In Taiwan, because the size and infection situation of each hospital differ, the implementation times of the interventions are not the same for each hospital. However, the emergent rescuer responsive hospitals for acute care must implement SSC quickly because of requirements by the MOHW—namely, the Grading Responsible Hospitals for Acute Care (GRHAC) audit program, which was implemented from 2007 to 2009 [39]. The MOHW has annually audited and updated the list of responsible acute care hospitals since 2009. The current lag between the implementation of the SSC intervention and its actual rollout, which is about three years, allows for a dramatic growth in septicemia ED visits to the ED. With the implementation of the SSC program, public health decision-makers might be able to increase the period for protocol administration, and thereby better evaluate the impact of the SSC intervention on septicemia-related ED visits. Therefore, it might be important to consider the length of the intervention period when developing health care plans that can help public health programs achieve their goal.
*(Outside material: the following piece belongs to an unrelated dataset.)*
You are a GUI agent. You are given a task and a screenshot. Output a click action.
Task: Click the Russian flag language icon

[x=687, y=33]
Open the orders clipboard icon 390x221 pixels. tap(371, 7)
This study has several limitations. First, the covariates were limited in number and were rather specific categories since there is a shortage of individual-level claims data. Therefore, there is a potential risk of unmeasured and uncontrolled confounding variables in the current analysis. Second, we investigated the impact of the EDGT protocol and SSC education program on septicemia-related ED visits between 1998 and 2012 due to data availability. Besides, the relatively short pre-intervention period (1998–2001 and 2002–2005) might have limited the statistical power for the segmented regression analysis to detect minimal changes in the level or slope parameters [29]. Third, the aggregated format datasets make it difficult to completely adjust for confounders (such as comorbidities, education levels, or lifestyle) in the multivariable linear regression model. Further completed studies need to resolve this limitation when using individual data. Fourth, the number of cases of septicemia was relatively low (Table 1) compared to another study using aggregate claims data (which reported the incidence rates for severe sepsis) [37]. One potential reason is the coding method of sepsis we adopted. Gender differences might be another reason: For example, women might be less likely to develop septicemia than men [40].

Previous studies have demonstrated that the implementation of the EGDT protocol and SSC education program in developed countries is associated with improved outcomes, including shorter length of stay in the ICU and hospital, and even decreased mortality [10], [17], [18], [19]. However, the impact of these interventions on ED visits for septicemia was unclear. The present study demonstrated that the EGDT protocol and SSC education program were associated with significant immediate changes and lagged intervention effects on island-wide septicemia-related ED visits. We successfully demonstrated these findings through segmented regression analysis.